GIVEN INFORMATION>

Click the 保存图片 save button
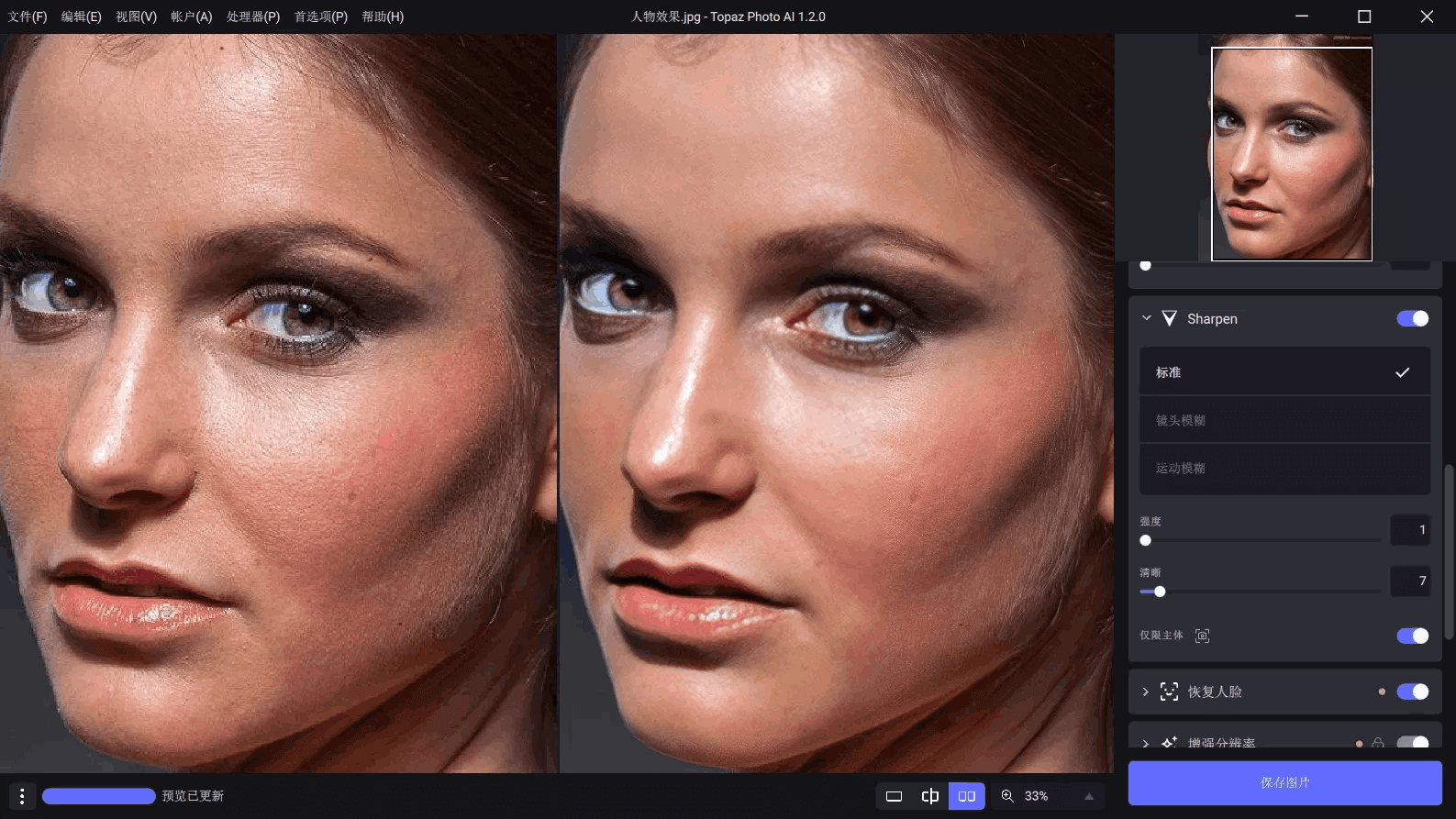The width and height of the screenshot is (1456, 819). click(x=1284, y=782)
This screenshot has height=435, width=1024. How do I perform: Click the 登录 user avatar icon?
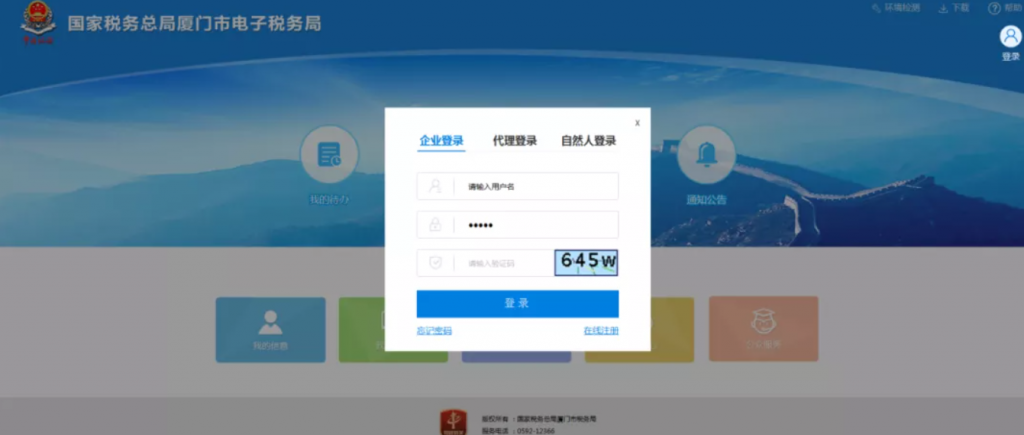click(x=1010, y=37)
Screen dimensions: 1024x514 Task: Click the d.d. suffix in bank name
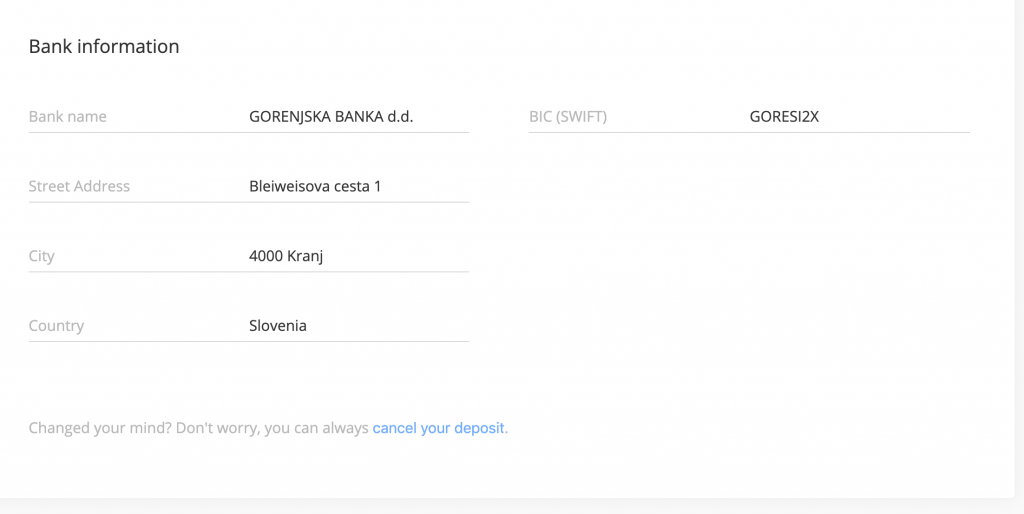click(x=400, y=117)
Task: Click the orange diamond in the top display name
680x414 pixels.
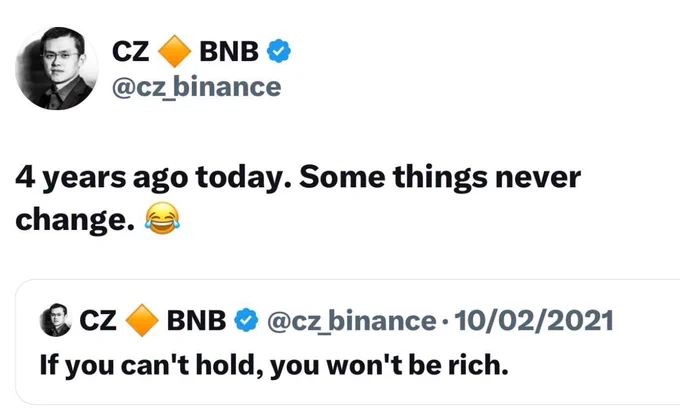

WRITTEN EXERCISE> Copy out every line of the records above word for word, omitting the pictures.

RESULT FOR THIS EXERCISE>
Click the 保存图片 save button
The width and height of the screenshot is (1456, 819). click(x=1284, y=782)
This screenshot has height=435, width=1024. How do I perform: Click the 登录 user avatar icon?
click(x=1010, y=37)
Screen dimensions: 1024x514 Task: Click the d.d. suffix in bank name
click(x=400, y=117)
Task: Click the orange diamond in the top display name
680x414 pixels.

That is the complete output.